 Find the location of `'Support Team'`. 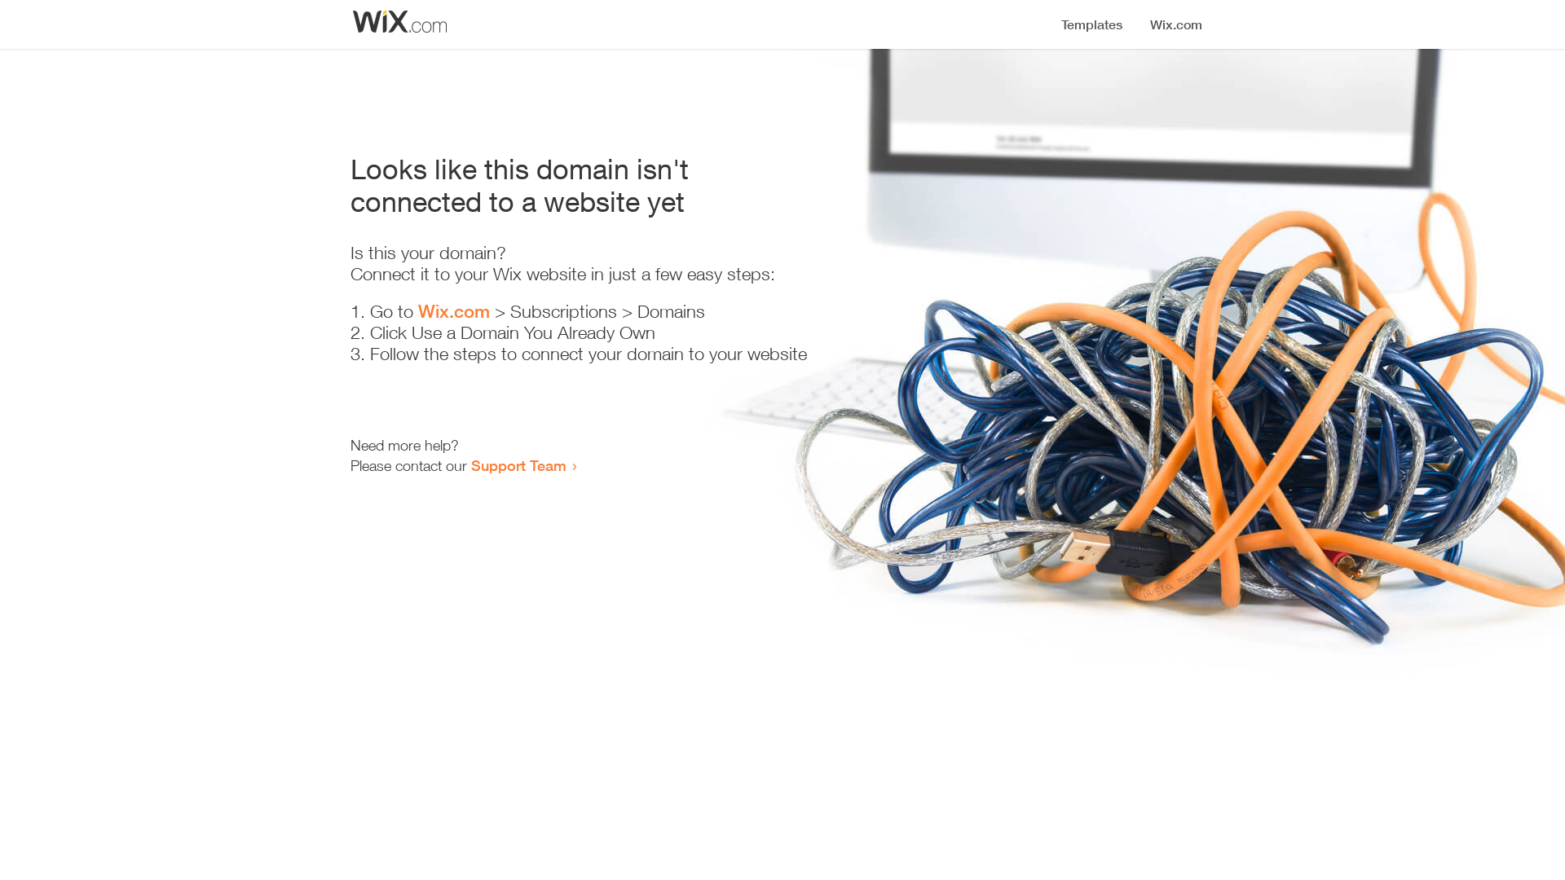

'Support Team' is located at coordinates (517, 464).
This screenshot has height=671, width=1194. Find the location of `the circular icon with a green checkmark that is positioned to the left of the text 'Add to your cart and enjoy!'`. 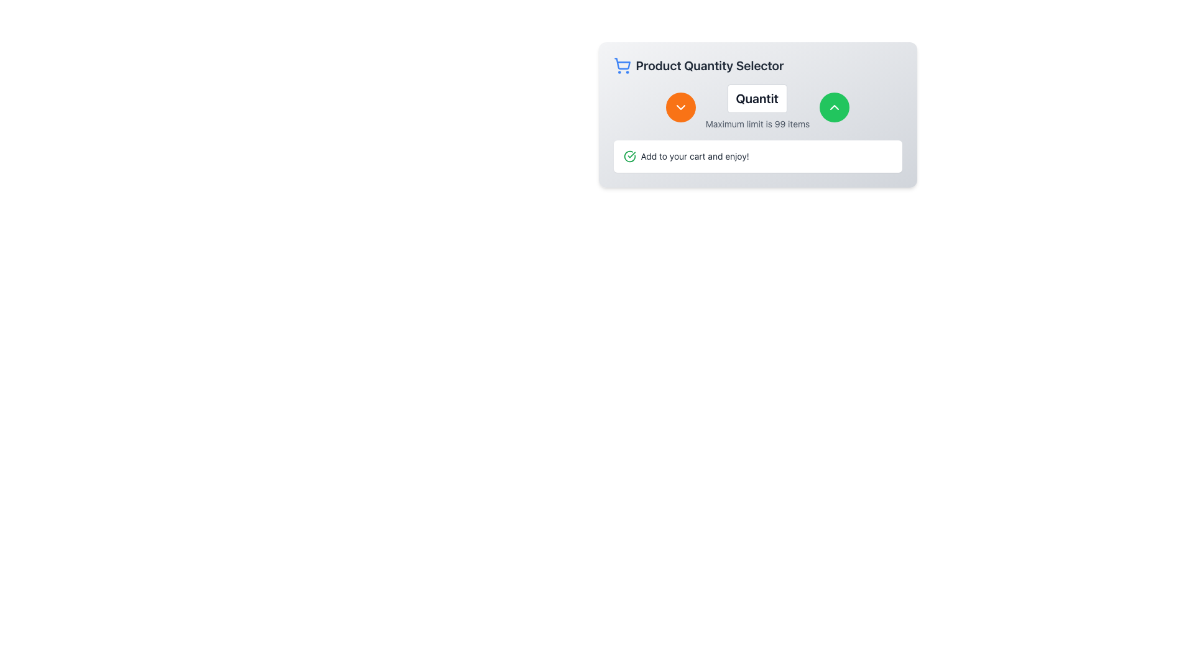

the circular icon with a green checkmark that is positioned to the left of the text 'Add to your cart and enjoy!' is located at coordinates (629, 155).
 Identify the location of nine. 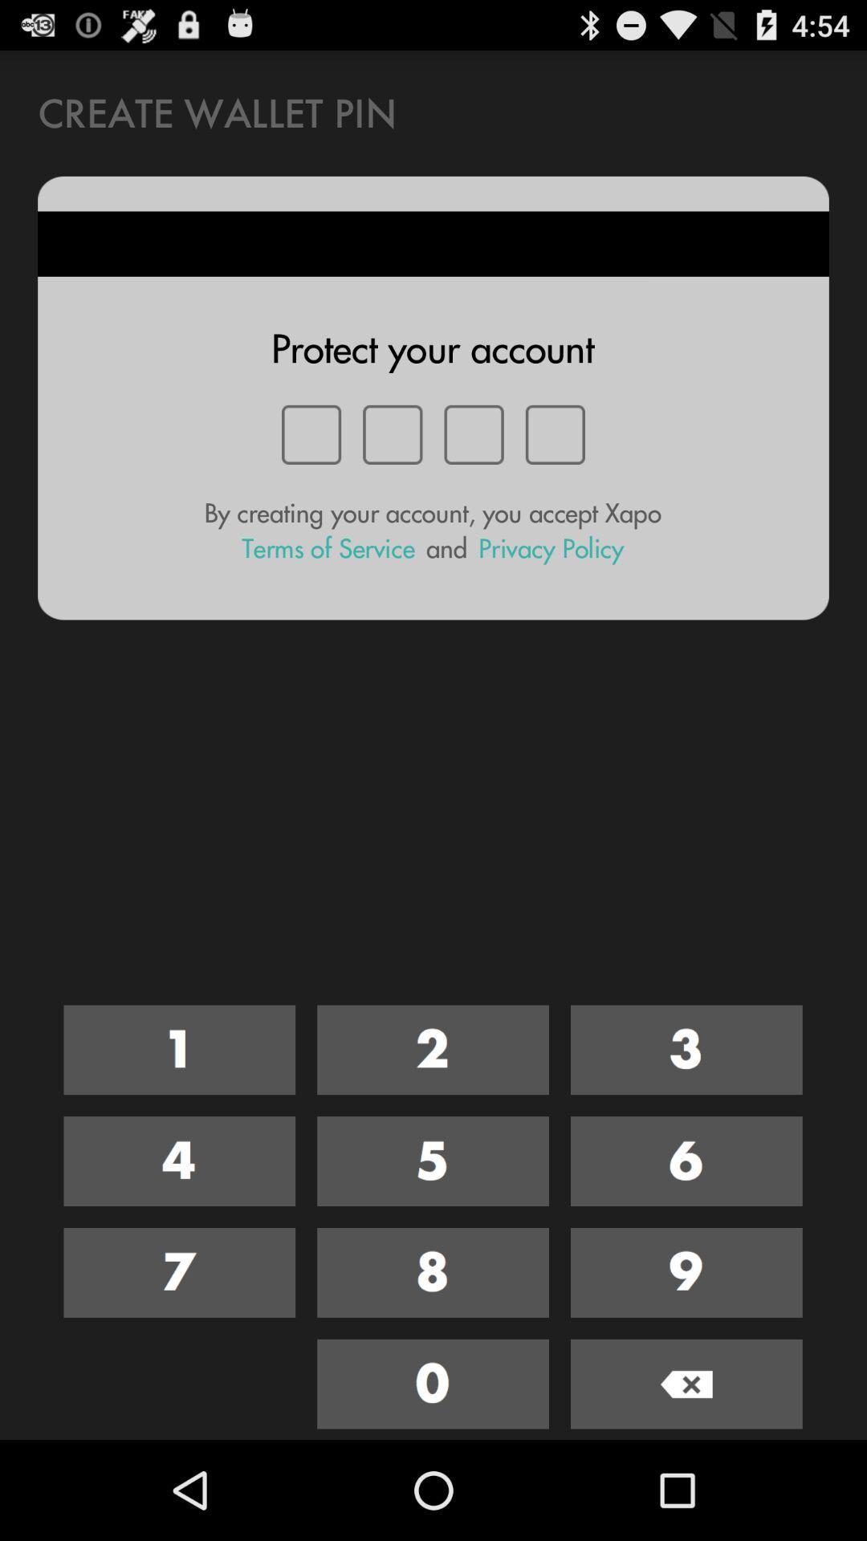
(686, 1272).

*Stated problem*. Reproduce the three entries above word for word, including the stated coordinates, and omit the pictures.

*Task answer*.
 Find the location of `'Support Team'`. 

'Support Team' is located at coordinates (517, 464).
This screenshot has height=671, width=1194. Find the location of `the circular icon with a green checkmark that is positioned to the left of the text 'Add to your cart and enjoy!'`. 

the circular icon with a green checkmark that is positioned to the left of the text 'Add to your cart and enjoy!' is located at coordinates (629, 155).
 Identify the location of nine. 
(686, 1272).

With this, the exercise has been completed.